My back is really acting up. Hot snakes from head to toe. Yet as I covertly examine her, her plight matters more to me than my own. Her pain is too old for her, too ugly. It makes her too much the governess and not enough the rascal. I want to find the best doctors for her, the warmest beds. I catch her eyes again. Her pain makes her faster to relate, I realise: more attaching than a beautiful young woman would normally permit herself to be. The old tactician in me urgently considers his options. Offer sympathy? It is already implicit, since we are fellow sufferers. Play the veteran—ask her whether this is her first time here? Better not to patronise her. With girls being what they are these days, she may be more of a veteran at twenty-something than you are at forty-seven. I plump for droll humour.

"You look really awful," I say.

The eyes still far away. The gloved hands linked in mutual consolation.

But oh, glory, suddenly she is smiling!

A raffish, twenty-two-carat smile is shining full-beam at me across the room, triumphing over vinyl seats, white striplights, and two bad backs. And I notice that her eyes are smoky blue, like pewter.

"Well, thanks a lot," she says in the fashionably discoloured English of the modern young. "That's just what I wanted someone to tell me."

And we have not exchanged a dozen more lines before it is clear to me that hers is the most gallant smile in London. For imagine: this very night, while she waits to be released from her agony, she is missing the first professional engagement of her musical career! If it weren't for her back, she would even now be seated in a concert hall in Wimbledon, listening to her own arrangement of folk and tribal music from around the world!

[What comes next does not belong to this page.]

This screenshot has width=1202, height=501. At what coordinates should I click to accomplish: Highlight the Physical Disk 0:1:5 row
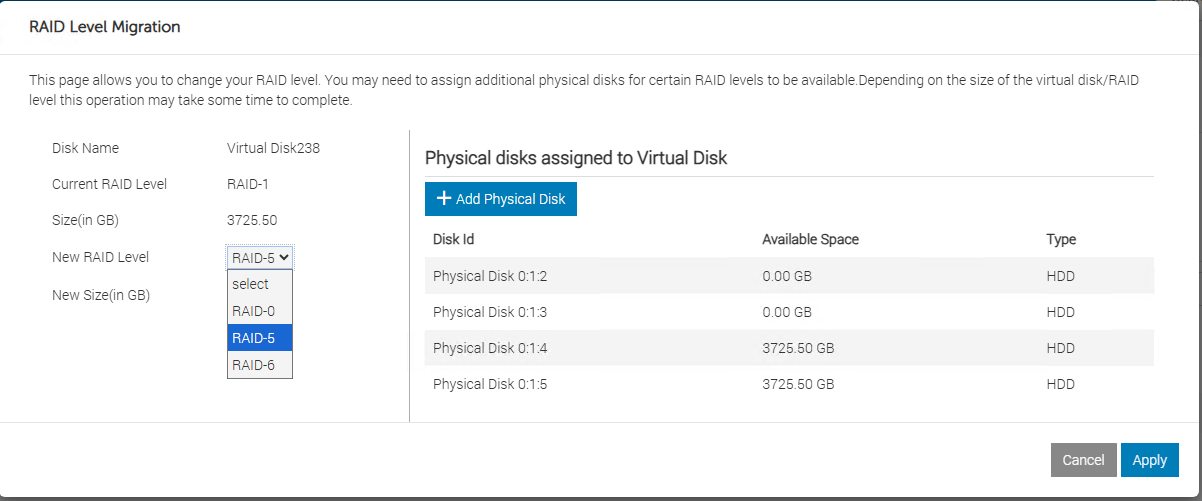[x=789, y=384]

"Is it a recurrent thing," I ask, "or have you just ricked it or sprained it or something? It can't be my sort of thing at your age."

"The police did it."

"Which police? Good Lord."

"Some mates of mine were going to be evicted from a squat. A bunch of us went round to picket the building. A great big copper tried to pick me up and put me in a van, and my back just went."

My customary respect for authority evaporated. "But that's awful. You should sue him."

"Well, he should sue me really. I bit him."

And I fall right in, eyes wide shut. I swallow every beguiling word. I cast her as one of the world's rare untarnished souls. I do everything that is expected of a five-star sucker. Right down to promising her the best dinner in London as soon as she is mended, in trivial recompense for her misfortune.